Data section ::
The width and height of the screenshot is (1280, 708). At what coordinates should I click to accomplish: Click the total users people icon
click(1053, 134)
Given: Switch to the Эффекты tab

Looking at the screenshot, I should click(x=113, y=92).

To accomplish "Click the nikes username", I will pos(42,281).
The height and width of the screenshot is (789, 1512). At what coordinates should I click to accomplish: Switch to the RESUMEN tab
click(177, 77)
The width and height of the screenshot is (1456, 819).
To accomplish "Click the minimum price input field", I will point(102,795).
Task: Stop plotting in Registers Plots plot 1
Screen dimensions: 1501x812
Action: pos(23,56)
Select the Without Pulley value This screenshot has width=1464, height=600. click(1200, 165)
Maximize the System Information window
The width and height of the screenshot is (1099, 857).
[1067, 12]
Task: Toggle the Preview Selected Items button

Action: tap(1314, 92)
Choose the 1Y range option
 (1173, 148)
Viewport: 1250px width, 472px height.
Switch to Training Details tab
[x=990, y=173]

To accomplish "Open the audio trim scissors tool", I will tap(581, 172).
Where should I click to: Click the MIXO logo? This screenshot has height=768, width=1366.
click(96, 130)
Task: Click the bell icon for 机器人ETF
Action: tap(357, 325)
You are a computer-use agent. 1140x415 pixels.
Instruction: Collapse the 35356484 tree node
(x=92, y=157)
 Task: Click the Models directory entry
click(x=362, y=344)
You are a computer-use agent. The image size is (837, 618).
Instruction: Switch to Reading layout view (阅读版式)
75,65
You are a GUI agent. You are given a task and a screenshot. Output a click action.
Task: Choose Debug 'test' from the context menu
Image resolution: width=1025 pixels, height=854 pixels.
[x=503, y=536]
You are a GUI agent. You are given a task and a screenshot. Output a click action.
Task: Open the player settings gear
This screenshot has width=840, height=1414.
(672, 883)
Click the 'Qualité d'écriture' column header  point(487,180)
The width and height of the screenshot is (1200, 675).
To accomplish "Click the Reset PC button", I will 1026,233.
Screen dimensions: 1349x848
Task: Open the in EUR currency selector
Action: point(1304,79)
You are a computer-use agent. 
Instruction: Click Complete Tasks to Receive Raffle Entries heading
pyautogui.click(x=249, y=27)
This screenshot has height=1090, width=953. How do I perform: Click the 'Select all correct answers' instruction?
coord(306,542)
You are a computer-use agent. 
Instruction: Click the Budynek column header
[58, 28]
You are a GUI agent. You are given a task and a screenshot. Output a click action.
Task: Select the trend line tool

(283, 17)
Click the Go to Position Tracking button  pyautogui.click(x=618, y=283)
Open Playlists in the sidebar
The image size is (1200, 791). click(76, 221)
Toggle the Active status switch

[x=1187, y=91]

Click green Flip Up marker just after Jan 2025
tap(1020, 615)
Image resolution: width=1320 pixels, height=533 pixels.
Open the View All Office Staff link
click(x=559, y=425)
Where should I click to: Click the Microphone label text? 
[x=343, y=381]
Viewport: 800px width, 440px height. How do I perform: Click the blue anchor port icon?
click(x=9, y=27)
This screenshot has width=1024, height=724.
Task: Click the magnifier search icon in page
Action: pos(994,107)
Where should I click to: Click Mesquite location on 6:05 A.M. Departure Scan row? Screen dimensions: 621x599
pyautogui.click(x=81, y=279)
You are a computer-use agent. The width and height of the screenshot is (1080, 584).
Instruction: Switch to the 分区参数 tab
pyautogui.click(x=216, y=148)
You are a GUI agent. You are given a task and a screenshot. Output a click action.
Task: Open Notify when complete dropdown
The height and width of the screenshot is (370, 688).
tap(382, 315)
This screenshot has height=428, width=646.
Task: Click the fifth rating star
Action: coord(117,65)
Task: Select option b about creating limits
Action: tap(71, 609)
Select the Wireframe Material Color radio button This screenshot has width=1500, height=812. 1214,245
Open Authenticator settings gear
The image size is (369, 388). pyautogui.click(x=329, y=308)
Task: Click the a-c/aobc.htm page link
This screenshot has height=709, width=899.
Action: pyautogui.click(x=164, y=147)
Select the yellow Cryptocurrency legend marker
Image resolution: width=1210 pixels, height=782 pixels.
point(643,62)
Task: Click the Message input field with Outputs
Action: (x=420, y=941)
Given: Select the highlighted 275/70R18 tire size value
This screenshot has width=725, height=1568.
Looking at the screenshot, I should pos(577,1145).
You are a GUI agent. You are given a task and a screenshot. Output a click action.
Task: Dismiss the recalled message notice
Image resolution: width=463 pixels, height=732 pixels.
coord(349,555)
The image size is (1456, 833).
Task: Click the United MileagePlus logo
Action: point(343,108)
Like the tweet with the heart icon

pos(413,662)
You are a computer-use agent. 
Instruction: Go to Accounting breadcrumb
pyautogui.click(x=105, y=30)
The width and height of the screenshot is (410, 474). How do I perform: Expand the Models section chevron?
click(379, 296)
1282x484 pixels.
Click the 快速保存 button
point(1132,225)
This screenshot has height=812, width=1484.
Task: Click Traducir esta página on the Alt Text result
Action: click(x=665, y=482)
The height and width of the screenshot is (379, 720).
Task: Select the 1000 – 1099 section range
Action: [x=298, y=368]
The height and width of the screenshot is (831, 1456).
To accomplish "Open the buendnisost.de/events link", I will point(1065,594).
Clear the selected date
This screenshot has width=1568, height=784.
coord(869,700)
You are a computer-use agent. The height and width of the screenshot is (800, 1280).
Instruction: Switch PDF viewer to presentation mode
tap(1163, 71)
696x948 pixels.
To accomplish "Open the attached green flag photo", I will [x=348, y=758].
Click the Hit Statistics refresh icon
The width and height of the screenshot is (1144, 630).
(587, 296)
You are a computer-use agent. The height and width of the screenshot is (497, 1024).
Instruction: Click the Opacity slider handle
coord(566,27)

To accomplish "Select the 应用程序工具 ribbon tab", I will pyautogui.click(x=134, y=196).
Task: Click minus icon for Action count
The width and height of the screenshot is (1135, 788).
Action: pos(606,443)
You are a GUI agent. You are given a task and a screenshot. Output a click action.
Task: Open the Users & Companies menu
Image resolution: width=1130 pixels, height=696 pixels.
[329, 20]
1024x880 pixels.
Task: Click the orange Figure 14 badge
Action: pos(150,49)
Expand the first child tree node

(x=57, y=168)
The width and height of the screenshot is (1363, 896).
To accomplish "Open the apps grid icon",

Directions ::
Select and copy every line of the listing that contains the string "marker". Case counts.

The output ::
Click green Flip Up marker just after Jan 2025
Select the yellow Cryptocurrency legend marker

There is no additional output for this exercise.